PROMPT. If a line in the entries below holds the string "Australia", copy it.

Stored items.
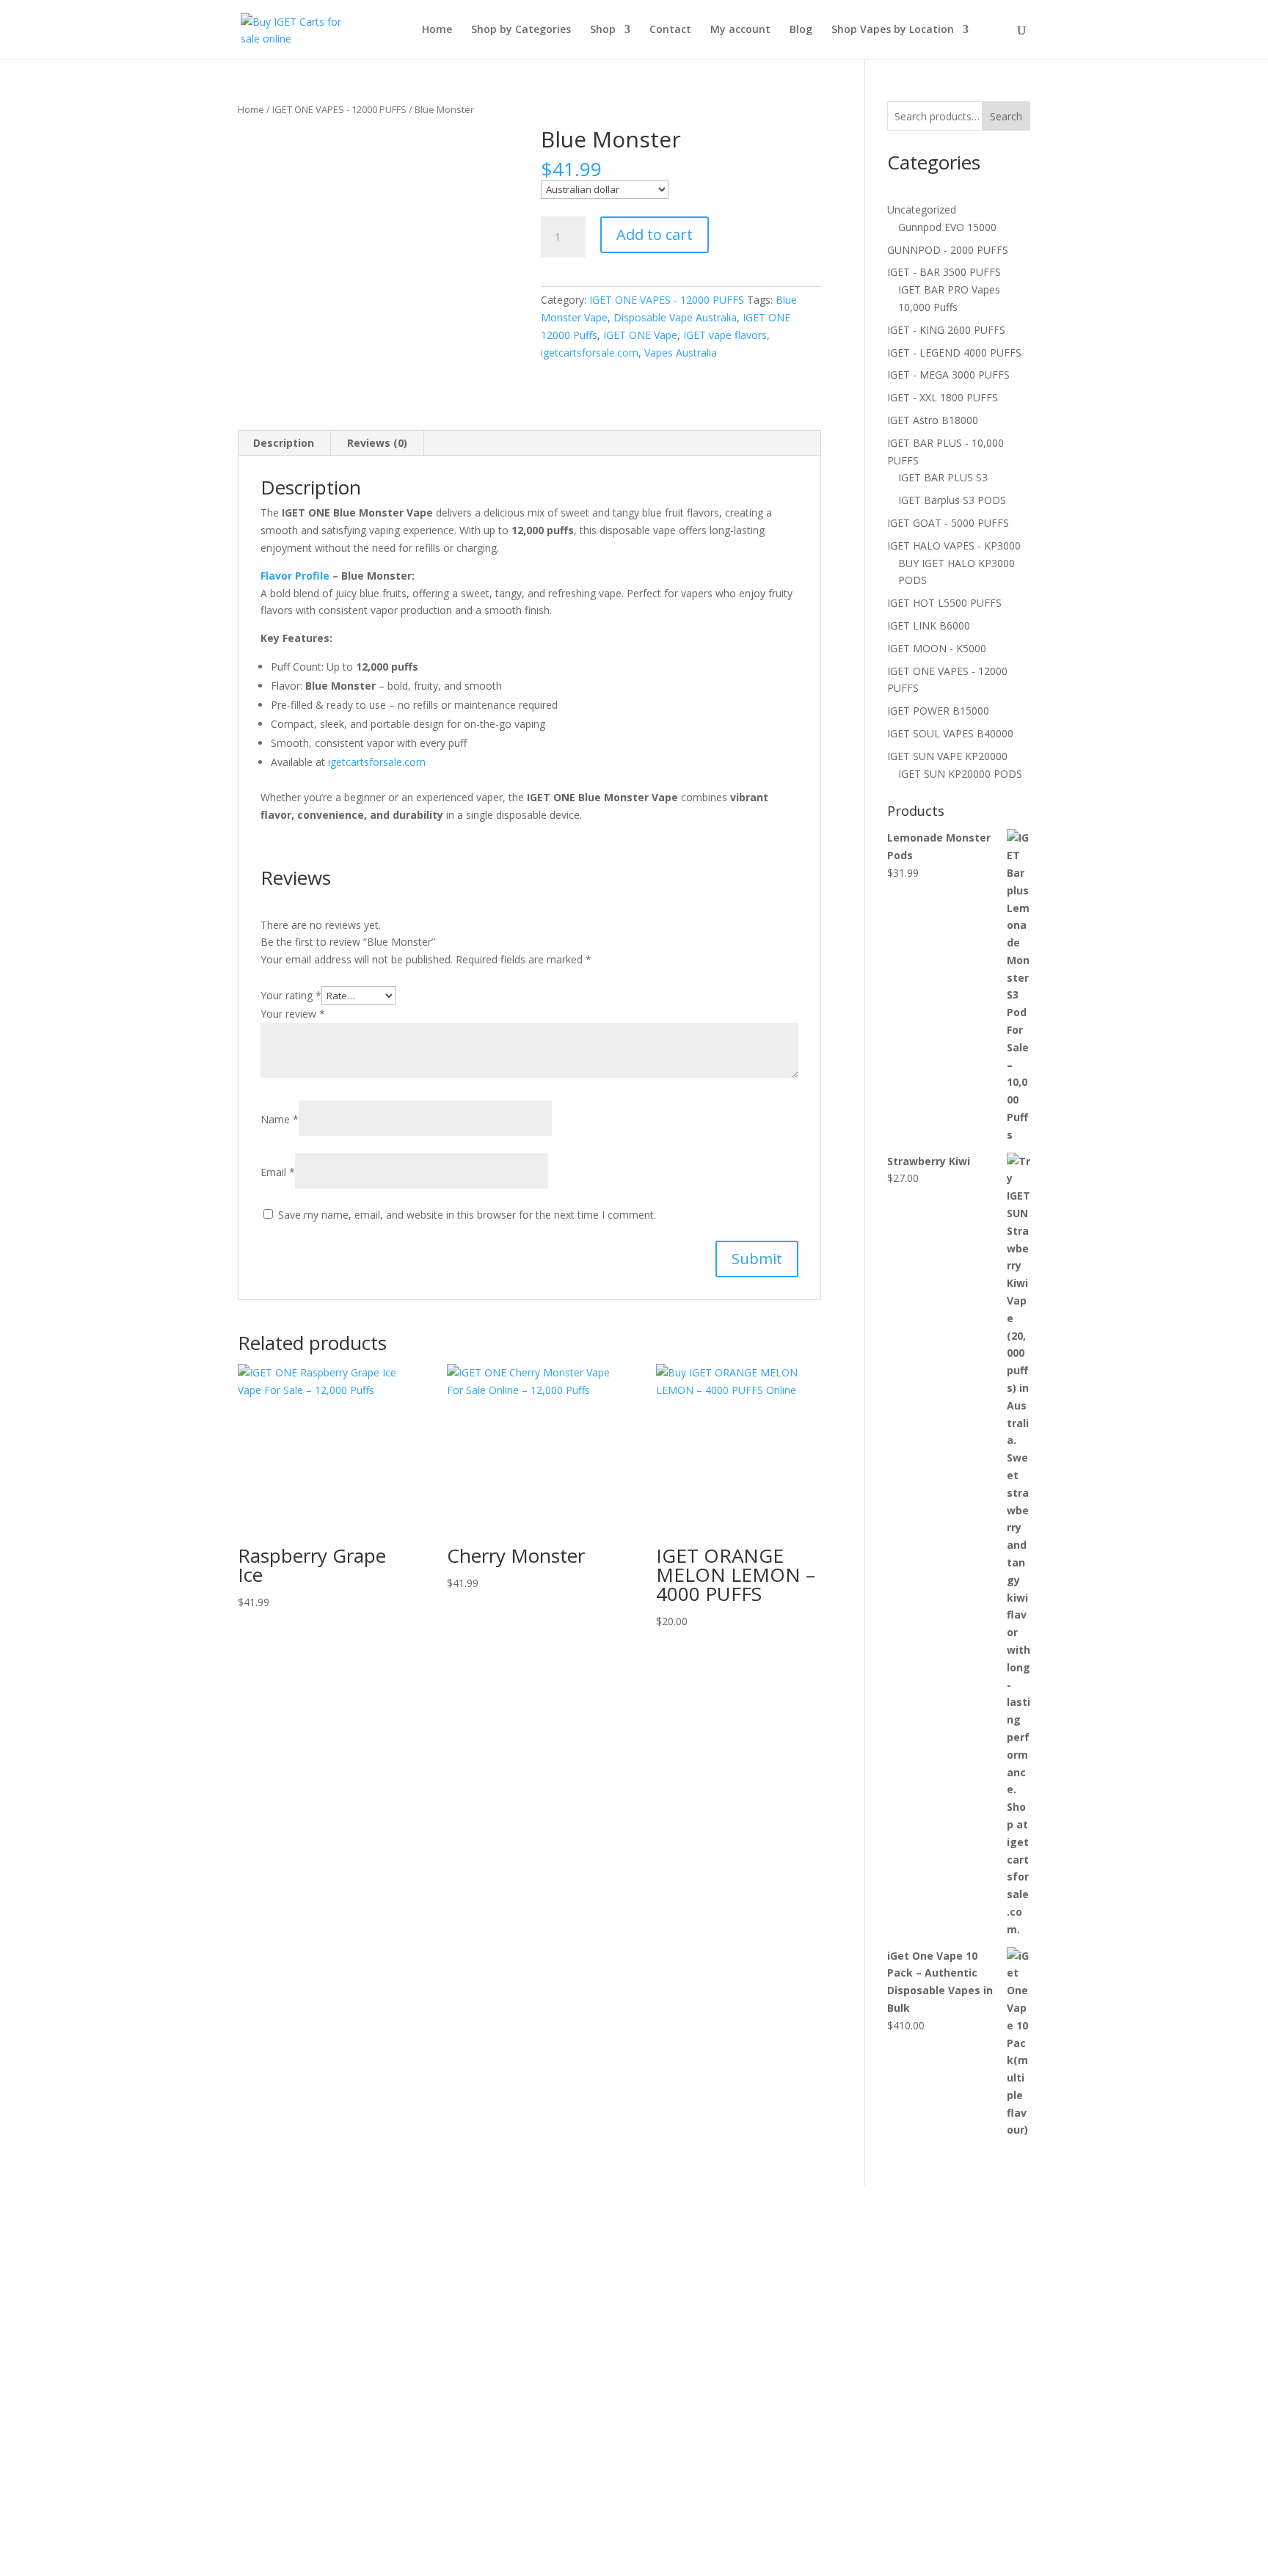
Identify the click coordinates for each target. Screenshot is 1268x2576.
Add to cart (654, 234)
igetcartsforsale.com (589, 353)
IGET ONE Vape (640, 335)
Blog (801, 30)
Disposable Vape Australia (675, 317)
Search (1006, 116)
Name (279, 1119)
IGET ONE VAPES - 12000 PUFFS (339, 109)
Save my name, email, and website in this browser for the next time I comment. (467, 1215)
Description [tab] (283, 443)
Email (277, 1172)
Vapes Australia (680, 353)
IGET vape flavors (725, 335)
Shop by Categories (521, 30)
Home (437, 30)
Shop (603, 30)
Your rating (290, 995)
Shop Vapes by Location (892, 30)
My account (740, 30)
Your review (292, 1014)
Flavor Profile (294, 576)
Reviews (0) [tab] (377, 443)
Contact (670, 30)
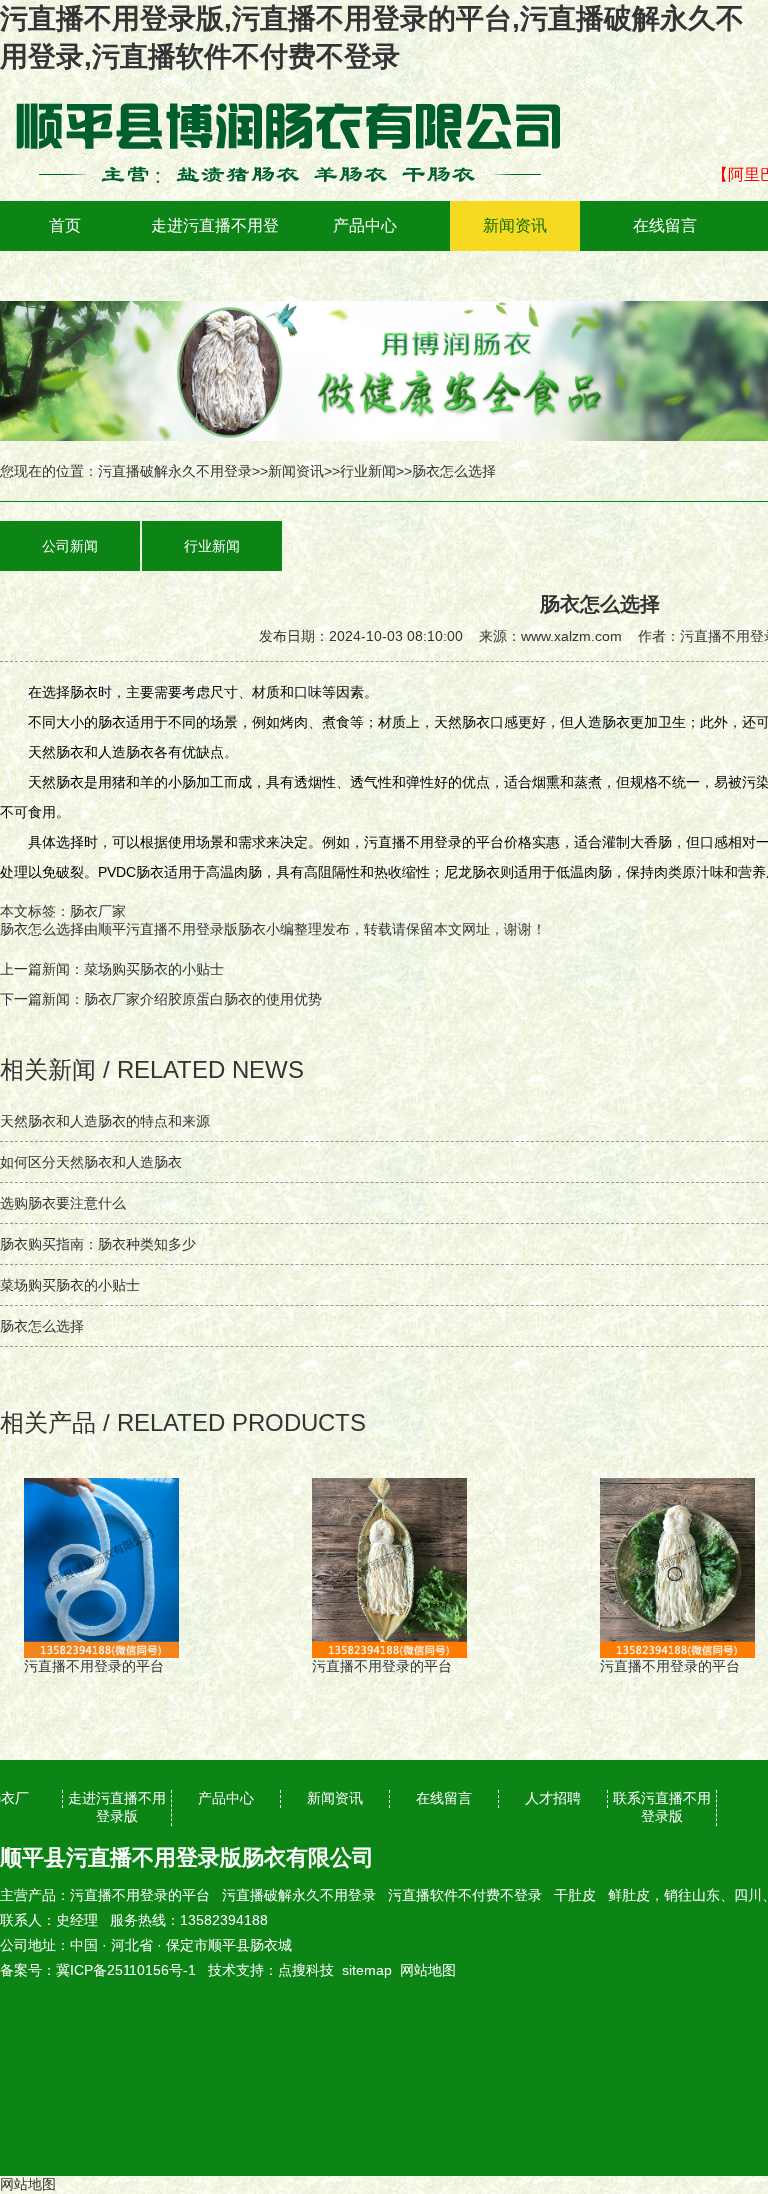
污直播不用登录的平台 (140, 1895)
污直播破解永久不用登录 (175, 471)
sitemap (367, 1970)
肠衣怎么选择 (42, 929)
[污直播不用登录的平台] (300, 90)
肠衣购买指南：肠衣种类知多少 (98, 1244)
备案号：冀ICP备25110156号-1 (98, 1970)
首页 (65, 225)
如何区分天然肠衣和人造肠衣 (91, 1162)
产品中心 (365, 225)
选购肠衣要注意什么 (63, 1203)
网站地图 (428, 1970)
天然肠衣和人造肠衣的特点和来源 (105, 1121)
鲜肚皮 (629, 1895)
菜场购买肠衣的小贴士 (154, 969)
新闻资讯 (515, 225)
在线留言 (665, 225)
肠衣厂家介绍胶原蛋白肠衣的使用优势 (203, 999)
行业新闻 (368, 471)
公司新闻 (70, 546)
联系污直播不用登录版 (662, 1807)
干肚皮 (575, 1895)
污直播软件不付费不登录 (465, 1895)
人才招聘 (553, 1798)
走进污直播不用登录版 (215, 250)
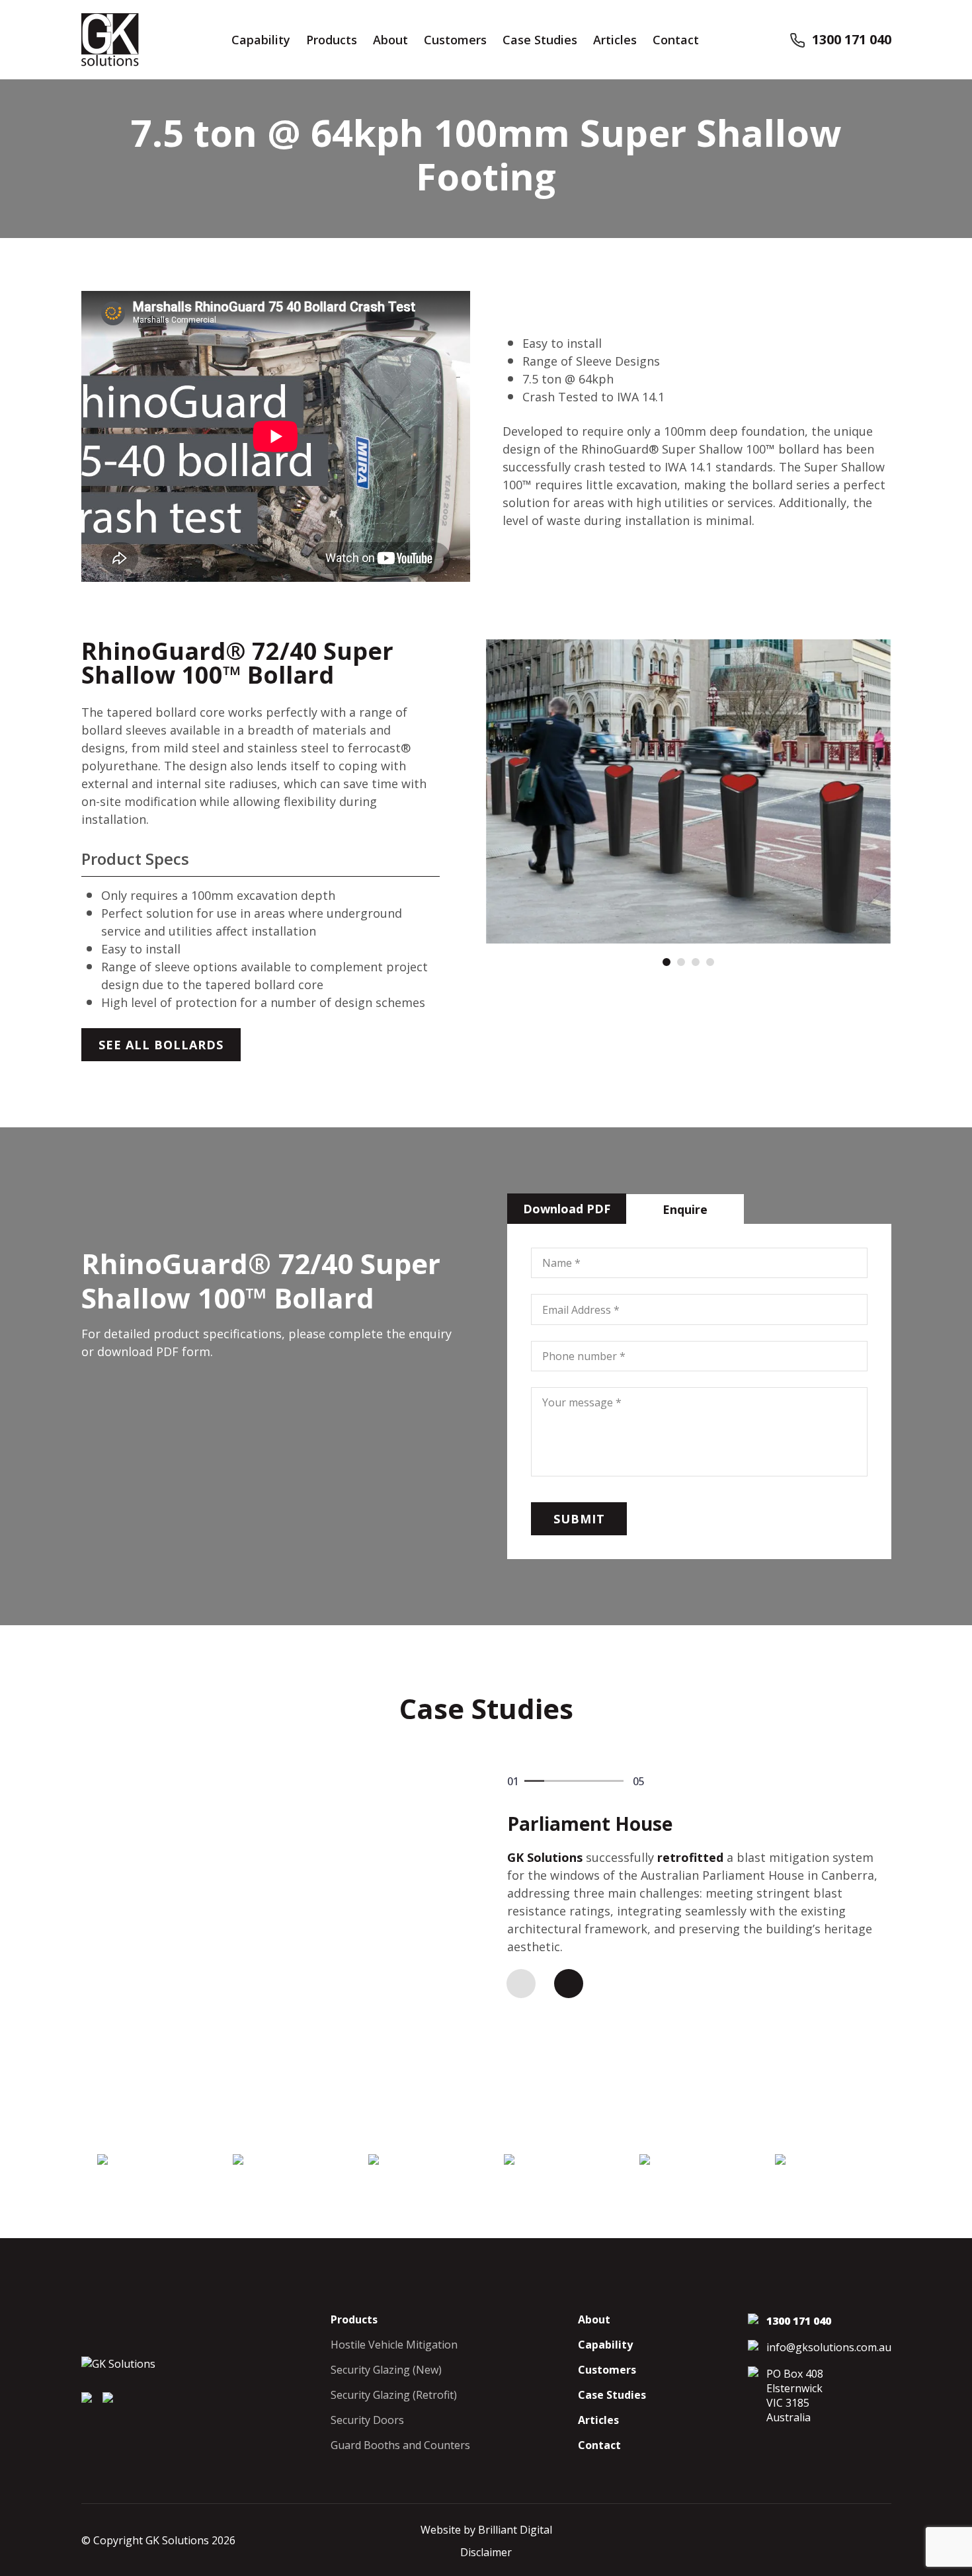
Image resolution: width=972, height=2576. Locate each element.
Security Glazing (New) (386, 2369)
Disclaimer (486, 2552)
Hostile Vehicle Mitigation (394, 2344)
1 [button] (666, 962)
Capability (260, 40)
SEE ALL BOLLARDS (161, 1045)
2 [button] (681, 962)
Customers (455, 40)
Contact (676, 40)
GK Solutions (545, 1857)
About (390, 40)
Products (331, 40)
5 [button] (614, 1789)
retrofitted (690, 1857)
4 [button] (710, 962)
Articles (615, 40)
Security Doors (367, 2420)
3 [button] (696, 962)
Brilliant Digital (515, 2529)
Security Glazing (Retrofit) (394, 2395)
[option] (688, 791)
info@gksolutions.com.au (828, 2347)
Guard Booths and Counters (400, 2445)
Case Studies (540, 40)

OUTPUT FOR THIS EXERCISE.
Disposable Vape Australia (675, 317)
Vapes Australia (680, 353)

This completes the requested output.